The computer 81 outputs drive pulses to the X-axis motor 2A and the Y-axis motor 2B in the power generation unit 1A via the motor drive circuits 82 and 83 so that the detected current value becomes maximum. As a result, each of the solar cells 4 on the support plate 3 is corrected and moved to a position where the sunlight forms an appropriate condensed spot, and is accurately positioned to produce a maximum output. When the position adjustment of the solar cell 4 in the power generation unit 1A is completed, the computer 81 excites the coil 541 of the relay 54 instead of the coil 531 of the relay 53, and outputs the output current of the power generation unit 1B via the relay contacts b and c. The current flows to the current detection resistor 52. The computer 81 is the same as the power generation unit 1 described above.
B so that the detected current value of B becomes maximum.
Drive the X-axis motor 2A and the Y-axis motor 2B in B,
The position of each solar cell 4 on the support plate 3 is adjusted. Such position adjustment of the solar cell 4 in each of the power generation units 1A and 1B is performed, for example, every 15 minutes.
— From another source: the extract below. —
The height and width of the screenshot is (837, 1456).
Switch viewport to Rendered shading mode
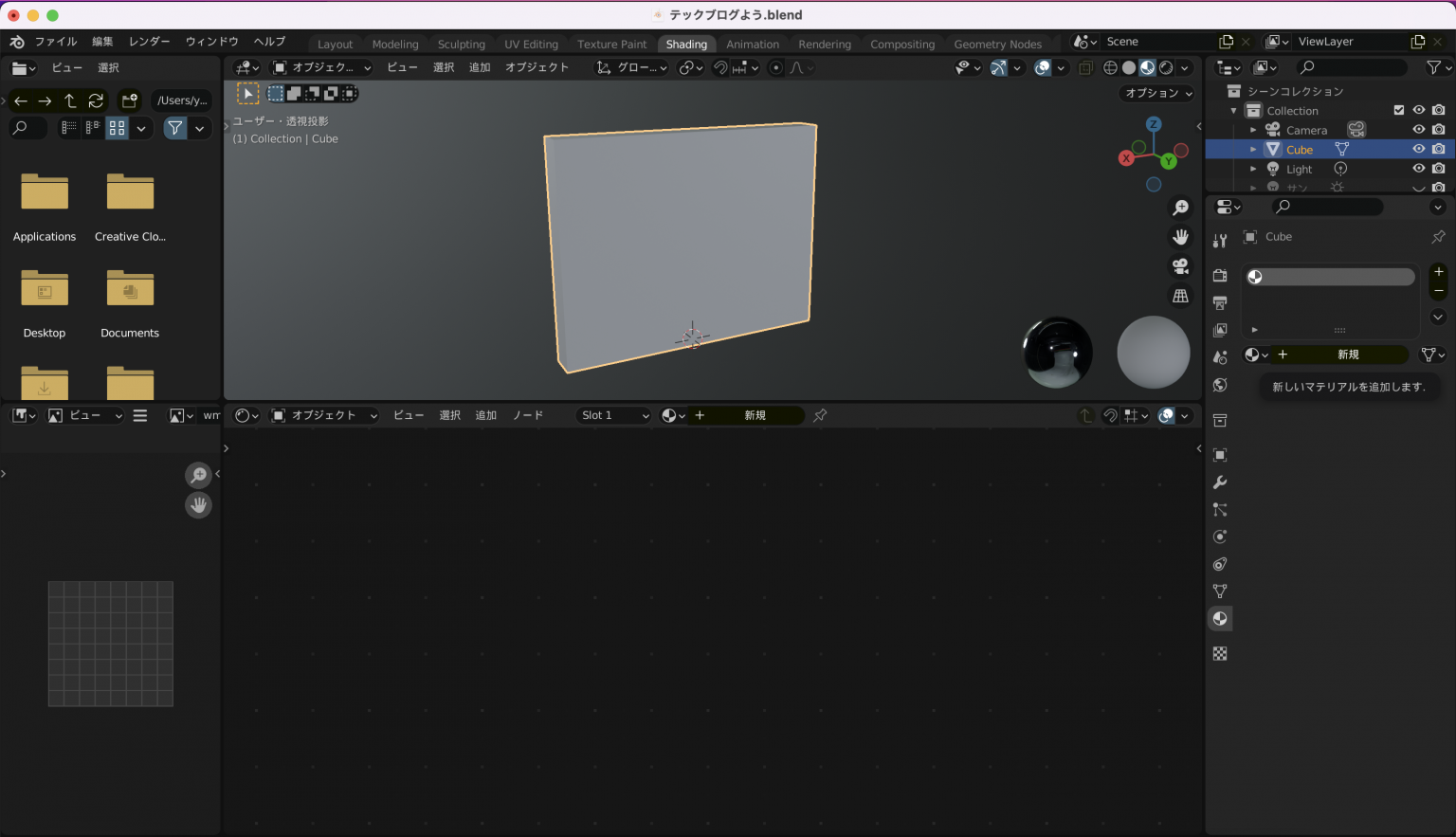[x=1165, y=67]
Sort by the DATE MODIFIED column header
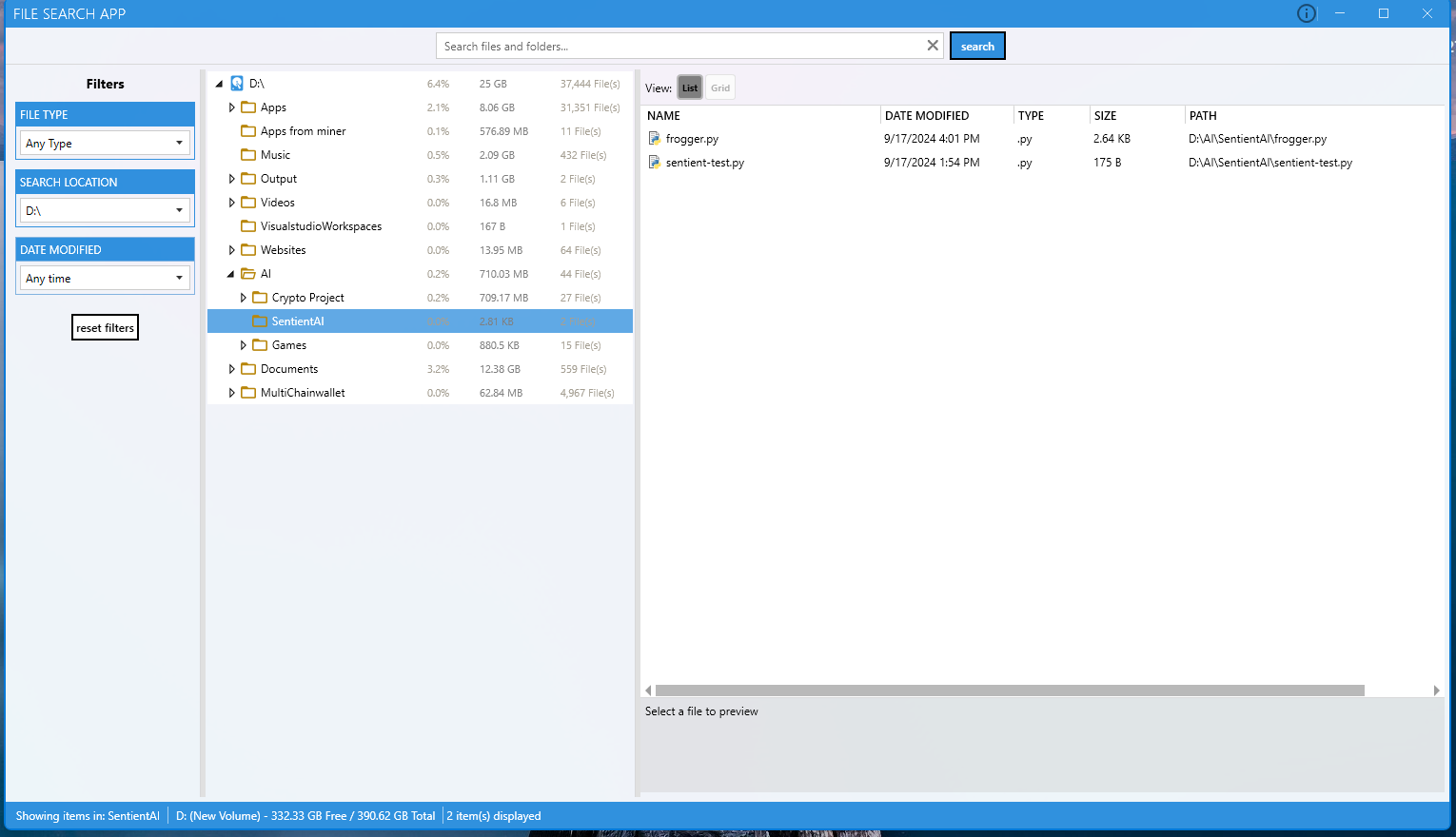The image size is (1456, 837). click(x=927, y=116)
When the position of the solar cell 4 is not adjusted, the coils 531 and 541 of the relays 53 and 54 are not energized, and the contact points a and c are electrically connected to each other. Output current of 1A, 1B is DC-AC
It is output to a converter 55, where it is converted to an AC output and supplied to an unillustrated electrical device.

In the above embodiment, the solar cell is moved with respect to the Fresnel lens, but the Fresnel lens may be moved with respect to the solar cell.

[0021]

As described above, according to the concentrating solar cell device of the present invention, the relative position between the converging lens and the solar cell is adjusted so as to maximize the output current of the power generation unit.
Without providing a detection lens or the like, efficient power generation can always be performed regardless of the installation posture of the power generation unit.

[Brief description of the drawings]

FIG. 1 is a cutaway plan view of a power generation unit according to an embodiment of the present invention.

FIG. 2 is a vertical sectional view taken along line II-II of FIG.

FIG. 3 is a block wiring diagram of the solar cell device.

[Explanation of symbols]

1, 1A, 1B ... power generation unit, 2A ... X-axis motor (moving drive means), 2B ... Y-axis motor (movement drive means), 4
... Solar cell, 51, 52 ... Current detection resistor (means for detecting output current), 6 ... Fresnel lens (condensing lens), 8
1. Computer (position adjusting means).

 ──────────────────────────────────────────────────続 き Continued on the front page (72) Inventor Shigeo Terada 41-cho, Yokomichi, Nagakute-cho, Aichi-gun, Aichi Prefecture Inside Toyota Central Research Laboratory Co., Ltd. (72) Inventor Takashi Sagae Wanowari Arao-cho, Tokai-shi, Aichi No. 1 Inside Aichi Steel Co., Ltd. (72) Inventor Naoki Ishikawa No. 1 Wanowari Arao-cho, Tokai City, Aichi Prefecture Inside Aichi Steel Co., Ltd.

Claims (1)

[Claims] 1. A condensing lens, a solar cell that generates power by receiving sunlight condensed by the condensing lens, and a moving driving unit that relatively moves one of the condensing lens and the solar cell with respect to the other. A concentrating solar cell device having a built-in power generation unit, wherein a means for detecting an output current of the power generation unit and a relative position of a condensing lens and a solar cell in the power generation unit are moved so as to maximize the output current. A concentrating solar cell device comprising: a position adjusting means for adjusting by a driving means.